5. Un método según cualquier reivindicación anterior, en el que el auto-antígeno es un anticuerpo de IgD.

6. Un método según cualquier reivindicación anterior, en el que la recogida de las células comprende el enriquecimiento o el aislamiento de los linfocitos B específicos del antígeno.

7. Un método según cualquier reivindicación anterior, en el que los anticuerpos se producen utilizando el material genético mediante la expresión de los genes recombinantes que codifican los anticuerpos.

8. Un método según la reivindicación 7, en el que los genes recombinantes se aislan utilizando linfocitos B individuales específicos del antígeno pre-enriquecidos y PCR para una sola célula.

9. Un método según cualquiera de las reivindicaciones anteriores, en el que los anticuerpos están al menos parcialmente humanizados.

10. Un método según cualquier reivindicación anterior, en el que el animal es un mamífero y es del grupo rodentia, lagomorpha, primates, carnivora, perissodactyla y artiodactyla.

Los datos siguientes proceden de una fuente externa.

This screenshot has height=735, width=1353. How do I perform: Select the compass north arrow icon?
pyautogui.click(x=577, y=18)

11. Un método según la reivindicación 10, en el que el animal es rodentia o murino.

12. Un método según cualquier reivindicación anterior, en el que la biosíntesis del auto-antígeno o de su homólogo se impide, se dificulta o se elimina por mutación de un gen que codifica una enzima que afecta el curso metabólico que produce el auto-antígeno o uno de sus homólogos.

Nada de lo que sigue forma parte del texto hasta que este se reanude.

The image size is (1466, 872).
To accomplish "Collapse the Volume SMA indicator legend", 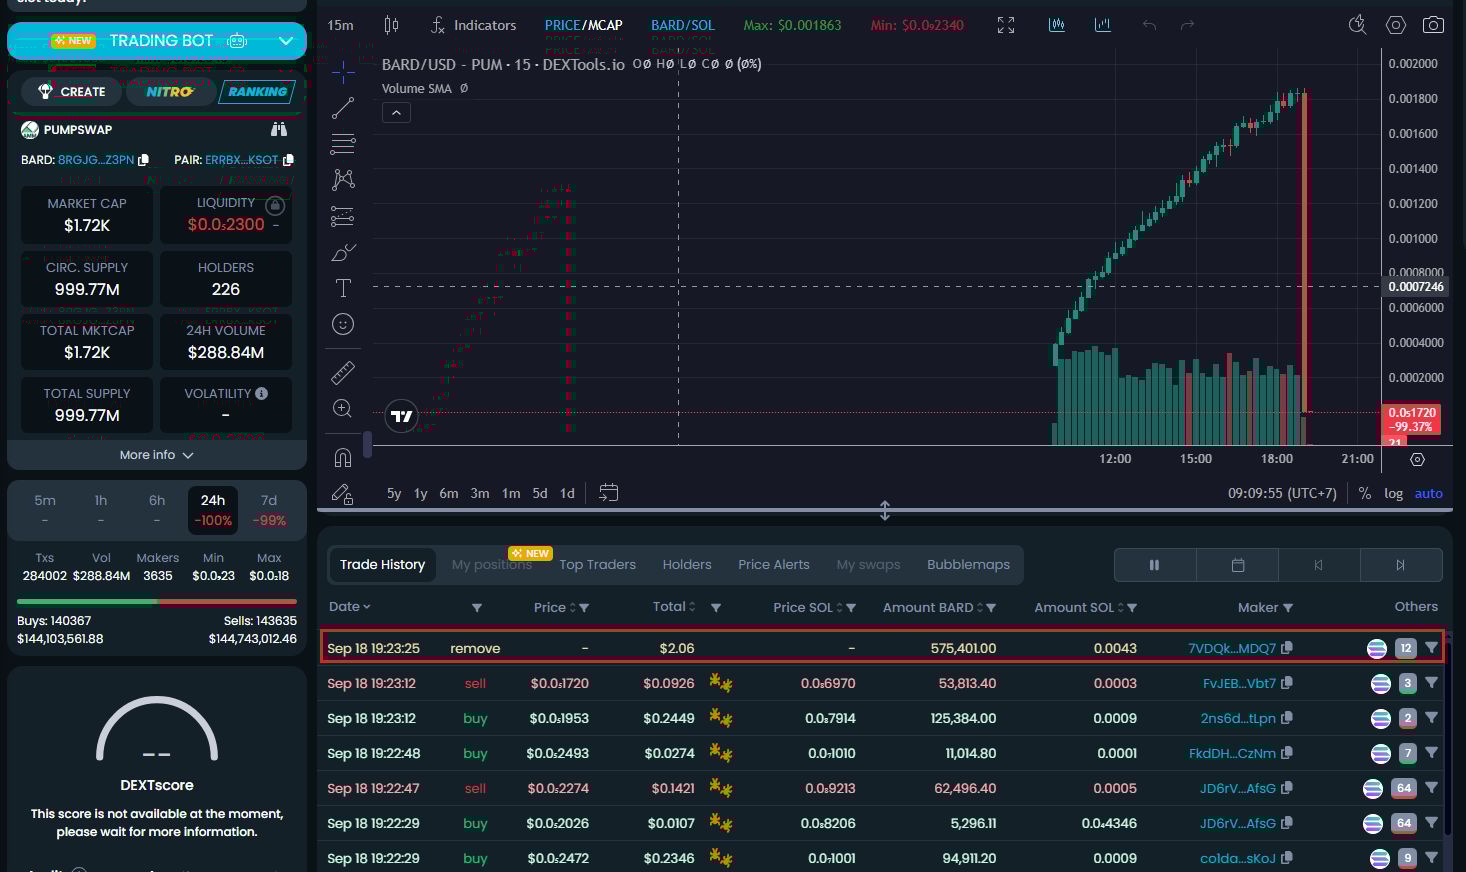I will click(396, 113).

13. Un anticuerpo monoclonal que se puede obtener por un método según cualquier reivindicación anterior o un framento de éste que se puede unir al auto-antígeno.

14. Un anticuerpo o un fragmento de éste según la reivindicación 13, en el que el fragmento es un fragmento Fab.

15. Un anticuerpo o un fragmento de éste según la reivindicación 13 ó 14, en el que el anticuerpo está conjugado o acoplado a otra sustancia, marcador o fármaco.

16. Un anticuerpo o un fragmento de éste según la reivindicación 15, en el que la sustancia es una enzima indicadora, fluorocromo, compuesto metálico, toxina, hapteno, partícula magnética, portador sólido, liposoma o partícula fluorescente.

17. Un anticuerpo o un fragmento de éste según la reivindicación 16, en el que la partícula magnética es una partícula superparamagnética coloidal, la enzima es fosfatasa alcalina, peroxidasa o ureasa, el fluorocromo es un isotiocianato de fluoresceína, isotiocianato de tetrametil-rodamina, ficoeritrina, aloficocianina o rojo de Texas o el compuesto metálico es ferritina, oro coloidal o una perla magnética.

18. Un anticuerpo o un fragmento de éste según la reivindicación 15, en el que la sustancia comprende un isótopo radioactivo o es biotina.

19. Un anticuerpo o un fragmento de éste según cualquiera de las reivindicaciones 13 a 18, para su utilización en un inmunoanálisis o en ELISA.

20. Un anticuerpo o un fragmento de éste como se define en cualquiera de las reivindicaciones 13 a 18, para su utilización en un método de tratamiento del cuerpo humano o animal mediante terapia o un método de diagnóstico practicado en el cuerpo humano o animal.

21. Un hibridoma que produce un anticuerpo como se define en la reivindicación 13.

22. Un método de separación de células basado en la presencia de antígenos de la superficie celular, método que comprende:

a) la obtención de anticuerpos monoclonales autólogos con una especificidad de unión a un antígeno de la superficie celular por un método según una cualquiera de las reivindicaciones 1 a 13;

b) la puesta en contacto de los anticuerpos con una población heterogénea de células, en la que una subpoblación de células expresa el antígeno de la superficie celular con el cual los anticuerpos tienen una especificidad de unión; y

c) la separación de las células reconocidas por el anticuerpo de las células no reconocidas por el anticuerpo.

23. Un método según la reivindicación 22, en el que los anticuerpos se utilizan juntamente con partículas superparamagnéticas coloidales y las células se aislan utilizando separación magnética de alto gradiente.

24. Un método según la reivindicación 23, en el que los anticuerpos se conjugan con las partículas superparamagnéticas coloidales, la subpoblación de células se une a los anticuerpos y los anticuerpos son reconocidos por partículas superparamagnéticas coloidales específicas de anti-inmunoglobulina o los anticuerpos son modificados por un hapteno y las partículas superparamagnéticas coloidales reconocen la modificación del hapteno.